By varying the lengths of the GaP and GaAs segments, a nano-barcode was created that could be read by measuring the pattern of the fluorescence along the length of the wire. Just like a grocery-store barcode, in which a pattern of different-thickness lines is used to uniquely identify an item, these unique structures could potentially form the basis for a nano-encoding system. Other applications of this type of precise control fall in areas of photonics, electronics and quantum computing.
The general methodology of placing materials with different bandgaps in precise contact offers additional benefits, such as the ability to create individual wires with specifically engineered bandgaps. Other potential applications include the creation of both one-dimensional waveguides that are formed from the emitting material, and intrinsic cavities for nanowire lasers.
Finally, the researchers were able to use their new technology to create the most essential element in modern electronics within a single nanowire: a p-n junction.
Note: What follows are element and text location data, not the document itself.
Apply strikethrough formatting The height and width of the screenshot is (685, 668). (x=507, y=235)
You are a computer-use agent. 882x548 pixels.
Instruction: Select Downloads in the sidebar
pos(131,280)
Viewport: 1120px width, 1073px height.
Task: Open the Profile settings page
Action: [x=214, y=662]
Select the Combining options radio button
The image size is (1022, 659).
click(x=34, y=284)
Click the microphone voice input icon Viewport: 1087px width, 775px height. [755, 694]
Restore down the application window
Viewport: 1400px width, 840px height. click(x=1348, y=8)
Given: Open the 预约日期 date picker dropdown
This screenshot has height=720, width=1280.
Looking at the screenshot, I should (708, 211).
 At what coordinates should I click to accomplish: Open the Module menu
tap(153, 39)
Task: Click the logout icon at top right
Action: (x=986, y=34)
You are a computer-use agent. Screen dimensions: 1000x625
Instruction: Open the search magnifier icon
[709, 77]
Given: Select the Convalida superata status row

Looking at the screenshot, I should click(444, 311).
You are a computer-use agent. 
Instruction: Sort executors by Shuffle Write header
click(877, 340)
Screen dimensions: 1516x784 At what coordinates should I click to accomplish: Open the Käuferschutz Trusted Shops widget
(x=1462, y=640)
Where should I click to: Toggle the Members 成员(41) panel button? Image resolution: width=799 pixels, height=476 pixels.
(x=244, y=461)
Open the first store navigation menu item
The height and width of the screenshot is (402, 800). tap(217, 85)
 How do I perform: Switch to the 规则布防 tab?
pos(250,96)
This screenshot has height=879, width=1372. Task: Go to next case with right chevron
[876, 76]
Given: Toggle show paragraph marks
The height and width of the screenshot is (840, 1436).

In this demonstration, the researchers fabricated a batch of nanowires that were composed of half p-type silicon, half n-type silicon. The resulting interface produced a functional p-n junction on the nanoscale. In addition to applications in nanoelectronics, such as bipolar transistors and highly integrated nano-logic arrays, such devices could play a role in the creation of ultra-sensitive biological and chemical sensors for the detection of biowarfare agents among other sensing targets. P-n junctions in InP nanowires were also formed to create a single nanowire LED device.
Potential applications for a single nanowire LED include quantum cryptography and information processing. The ability to control charge in a binary format may lead to creative methods of designing assemblies of different nanowires to arrive at complex architectures.
“This work really sets our technology apart in the creation of superlattice structures that are varied by materials, doping modulation, and segment size control in heterostructures. In addition the excellent graduate students in my lab extended this basic materials development advance into the proof-of-concept stage by building three completely novel device applications in photonics, electronics, and opto-electronics. At the moment our laboratory is in the enviable position of deciding which type of new device to make, as the possibilities for materials development and device applications seem almost infinite at this point in time,” said Lieber.
“I am awestruck by how rapidly the development of nanowire technology is occurring. The Lieber technology and materials are truly a once in a lifetime advance that will only be completely appreciated once Nanosys translates this excellent scientific work into equally impressive products in the electronics, opto-electronics, and molecular sensing markets. The range of applications will force us to make some important decisions in terms of what technologies to develop internally and what applications to develop with partner companies,” said Nanosys President and CEO, Larry Bock.